The rest of June war OK with good development, the August was the wettest since we started recording weather conditions. September was too wet as well and the berries became too
big and the skins to thin. The first botrytis came too early and the greenharvest was already a negative selection of Botrytis to keep the rest healthy. With the beginning of October, good sunny dry weather started and we started the Harvest October 4th. Some good things happened, as healthy grapes gained must weights by evaporation and botrytis on ripe grapes dried out, so we had finally positive developments in both healthy and botrytis grapes. We finished the harvest already on October 21. The grapes were very tight and contained less juice than in a normal year.
This year was very challenging and I believe you will see next year a big diversification in quality all over Germany from great to poor. The 2010 vintage is a vintner year, those who are excellent in their job will have good to very good wines and than there are the others. Despite the difficulties in the year, that average quality will be much better than expected. There will be a lot of differences in quantities as well even inside the Rheingau it differs from 15% to 60% less volume than a regular harvest. For Germany as a whole the harvest was about 25 % less, with early ripening grapes especially difficult, but Riesling will show some good to very good examples.
– By Christian Witte, Schloss Johannisberg, Rheingau.
New York (Finger Lakes)
All across New York State, from Long Island to the Finger Lakes and Lake Erie, unusually warm weather throughout 2010 resulted in a harvest that was two or three weeks earlier than normal, depending on the variety and region. In addition, the hot, dry weather in summer and early fall produced clean, excellent fruit quality. In the Finger Lakes, where most New York Riesling is produced, some rain and cooler weather in early October temporarily slowed the harvest but did not affect the quality, so Finger Lakes Riesling producers are expecting their best quality vintage in at least a decade.

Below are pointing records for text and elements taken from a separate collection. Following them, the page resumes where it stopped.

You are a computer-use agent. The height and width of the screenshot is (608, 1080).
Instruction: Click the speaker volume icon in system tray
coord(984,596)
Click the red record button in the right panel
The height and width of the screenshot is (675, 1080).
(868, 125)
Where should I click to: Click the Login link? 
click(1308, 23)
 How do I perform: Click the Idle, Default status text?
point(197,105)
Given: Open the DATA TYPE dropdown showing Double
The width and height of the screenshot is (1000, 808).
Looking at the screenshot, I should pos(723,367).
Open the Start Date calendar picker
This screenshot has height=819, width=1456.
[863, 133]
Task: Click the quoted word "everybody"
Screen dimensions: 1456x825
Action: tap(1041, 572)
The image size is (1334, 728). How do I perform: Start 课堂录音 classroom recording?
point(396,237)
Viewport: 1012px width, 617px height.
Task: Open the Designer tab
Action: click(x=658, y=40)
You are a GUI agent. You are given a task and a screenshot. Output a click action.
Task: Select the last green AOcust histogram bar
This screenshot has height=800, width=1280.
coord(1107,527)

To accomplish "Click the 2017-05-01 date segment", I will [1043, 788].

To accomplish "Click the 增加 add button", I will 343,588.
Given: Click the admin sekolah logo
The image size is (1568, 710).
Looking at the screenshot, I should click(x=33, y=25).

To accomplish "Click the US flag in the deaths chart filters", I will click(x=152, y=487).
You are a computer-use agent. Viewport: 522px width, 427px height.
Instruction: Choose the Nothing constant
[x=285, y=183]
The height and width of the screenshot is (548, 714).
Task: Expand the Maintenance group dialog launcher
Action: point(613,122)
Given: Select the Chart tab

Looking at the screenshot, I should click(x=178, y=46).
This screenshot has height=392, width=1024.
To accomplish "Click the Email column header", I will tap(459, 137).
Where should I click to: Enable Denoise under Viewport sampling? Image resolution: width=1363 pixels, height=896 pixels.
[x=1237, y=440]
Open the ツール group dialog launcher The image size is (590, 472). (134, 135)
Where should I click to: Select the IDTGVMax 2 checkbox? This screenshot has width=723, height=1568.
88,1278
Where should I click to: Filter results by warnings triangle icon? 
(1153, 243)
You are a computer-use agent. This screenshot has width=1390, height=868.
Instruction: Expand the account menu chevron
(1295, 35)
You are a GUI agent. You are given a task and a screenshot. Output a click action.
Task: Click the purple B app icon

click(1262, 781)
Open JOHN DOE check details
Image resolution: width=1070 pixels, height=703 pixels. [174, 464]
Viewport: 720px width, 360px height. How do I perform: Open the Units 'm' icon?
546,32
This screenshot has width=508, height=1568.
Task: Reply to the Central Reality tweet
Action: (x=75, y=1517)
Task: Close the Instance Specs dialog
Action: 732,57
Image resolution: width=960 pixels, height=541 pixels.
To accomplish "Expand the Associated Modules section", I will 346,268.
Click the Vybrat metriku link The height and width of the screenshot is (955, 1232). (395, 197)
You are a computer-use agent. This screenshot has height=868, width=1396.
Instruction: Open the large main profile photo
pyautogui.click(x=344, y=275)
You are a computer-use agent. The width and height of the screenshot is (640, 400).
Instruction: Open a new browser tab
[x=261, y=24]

–By Jim Trezise, President, New York Wine & Grape Foundation based on Cornell Cooperative Extension reports.
2010 Washington Riesling Telegram: Late season, high acids, low yields, high noble botrytis – stop – quality good to high – end.
This is the latest season for Pacific Rim and probably for Washington as a whole. We have finished picking on November 17th, the latest end of harvest ever for us. The cool spring delayed ripening greatly and a good Indian summer allowed us to steer away from a complete disaster. At the end, the fermenting wines are showing great natural acids which will be fine for sweeter Rieslings – we have decided not to make any Dry Riesling this year and focus on the sweeter styles.
We have seen large botrytis infections that dried out nicely though it ended up lowering yields dramatically. I expect a 20% drop in yield overall in Washington for mature vineyards. It is not clear right now if the new plantings will offset the loss from their older brethren – I suspect the total Riesling harvest to be down 10% overall versus the record 2009 harvest. The botrytis is adding a very nice fourth dimension to the sweet styles and the quality of sweet Rieslings is very high. Several wineries (us included) will make a noble rot infected Riesling this year.
A very unusual harvest for Washington that should reward patient and skilled winemakers. It is definitely a vintage that will be made in the cellar.
–By Nicolas Quille, Winemaker and General Manager, Pacific Rim Winemakers.